Conto integrante do livro "A Versão da Madrasta" |
Toda sua crença na humanidade e no poder infinito da sua mente caem por terra, quando sua sexta cama inflável fura. Principalmente se é inverno e você acorda com o gelo polar do chão subindo por suas costas toda noite, quando ela desinfla.
Por que, como o furo é pequeno demais para achá-lo e tampá-lo, e grande demais para ir perdendo ar após a cama ser inflada, metade da noite ainda temos uma pseudo cama para chamar de nossa, a outra metade é se revirando no chão duro, buscando uma melhor posição.
Contar como fomos parar numa cama inflável digna de acampamentos de verão, é longa e meio tediosa, resta saber que a cama foi o último dos móveis a abandonar o navio. O primeiro foi a mesa, que quebrou no inicio da maior das crises, um pouco antes do desemprego do marido, talvez pressentindo os dias que viriam.
Como um motim, moveis e eletrodomésticos foram se quebrando um a um, sobrando apenas o básico para sobrevivência.

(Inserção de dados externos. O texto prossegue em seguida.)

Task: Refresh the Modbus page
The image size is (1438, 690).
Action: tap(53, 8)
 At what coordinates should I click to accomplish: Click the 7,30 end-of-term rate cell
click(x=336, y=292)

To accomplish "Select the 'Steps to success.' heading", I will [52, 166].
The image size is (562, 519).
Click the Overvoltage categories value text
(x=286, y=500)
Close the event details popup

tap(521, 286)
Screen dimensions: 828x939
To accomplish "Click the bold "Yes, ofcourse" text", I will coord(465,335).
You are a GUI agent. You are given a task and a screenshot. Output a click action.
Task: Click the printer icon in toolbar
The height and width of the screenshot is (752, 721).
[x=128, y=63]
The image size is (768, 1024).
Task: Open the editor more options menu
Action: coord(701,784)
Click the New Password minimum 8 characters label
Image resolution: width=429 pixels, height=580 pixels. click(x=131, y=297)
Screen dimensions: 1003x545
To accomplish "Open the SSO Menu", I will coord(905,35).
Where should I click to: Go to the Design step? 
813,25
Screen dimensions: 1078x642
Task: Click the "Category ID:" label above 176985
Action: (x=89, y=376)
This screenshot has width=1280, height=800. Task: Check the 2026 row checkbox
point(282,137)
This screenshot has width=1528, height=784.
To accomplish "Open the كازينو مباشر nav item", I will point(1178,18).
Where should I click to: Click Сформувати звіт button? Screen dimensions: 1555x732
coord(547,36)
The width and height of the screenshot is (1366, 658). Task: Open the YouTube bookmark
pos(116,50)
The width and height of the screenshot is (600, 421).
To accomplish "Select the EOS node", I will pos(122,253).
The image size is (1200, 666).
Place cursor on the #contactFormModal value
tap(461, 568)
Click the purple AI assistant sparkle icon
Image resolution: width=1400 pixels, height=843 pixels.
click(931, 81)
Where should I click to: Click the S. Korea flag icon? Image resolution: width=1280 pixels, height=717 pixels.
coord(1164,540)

E, a cama, que nos abandonou num estalar continuo, até não conseguir manter-se mais na sua função maior, que é a de permitir uma noite de sono tranquila.
Constatado que não haveria mais cama, surgiu a dúvida: o que fazer? Quando o dinheiro não dá para comprar cama nova, sequer um colchão de quinta, resta a opção, colchonetes ou cama inflável? O preço definiu a escolha e foi assim, que começou toda uma dinastia de camas infláveis em nossa casa.
Dormir numa cama inflável é uma arte. Primeiro é preciso liberar todo o seu lado infantil - a sensação é quase a mesma de brincar de pula-pula.
Segundo: uma parceria com seu companheiro é fundamental, afinal, um outro brinquedo bastante similar a uma cama inflável é uma gangorra. Se um lado desce, o outro sobe e se o lado que descer foi mais abrupto, o lado que sobe pode acabar no chão, numa cena digna da maior das videos-cacetadas.
Terceiro, e não menos importante, mantenha crianças e/ou animais distantes da mesma, por que por mais que a propaganda mostre um trator passando por cima da cama e um prego sendo empurrado e ela lá, impávida e colossal - isto não é verdade, ela fura com um arrastar da sua unha mal-cortada do dedão do pé. Ou com uma vareta de plástico sendo espetada nela...
O melhor de dormir numa cama inflável é transar nela (nela, e não com ela, faz favor, uma cama inflável, não é uma boneca inflável!). Sério, se nunca experimentou e anda a fim de dar uma incrementada na sua vida sexual, experimente. Não importa a posição: papai e mamãe ou canguru perneta, a flexibilidade da cama te transforma numa ginasta, e o resultado final, hummm, só experimentando para saber. Se fosse da empresa de marketing do produto, nada de tratores ou pregos.
Na propaganda, mostraria um casal exercitando o KamaSutra - tenho certeza de que venderia muito mais, do que mostrar um casal lendo, enquanto flutuam numa piscina - pensando bem, a cama flutuando numa piscina, enquanto um casal manda ver, seria bem interessante também.
O pior dela, sem dúvida, é o acordar. E se ela furar e você acordar com os pulmões recebendo o ar gelado do chão, é pior ainda. E, acordar numa cama inflável furada, faz invariavelmente, você avaliar sua vida.
Na verdade, ao abrir os olhos, o primeiro pensamento é: - Putz, que merda andei fazendo da minha vida? - similar ao acordar após um porre-de-vinho-sangue-de-boi. Toda sua vida passa diante dos seus olhos, todas as suas escolhas erradas... A diferença é que se todos esses pensamentos surgiram oriundos de uma noite mal dormida numa cama inflável, você apenas respira fundo e levanta para encarar o dia. Se for fruto do vinho vagabundo, levantar e seguir em frente, é impossível, pelo menos nos próximos três dias.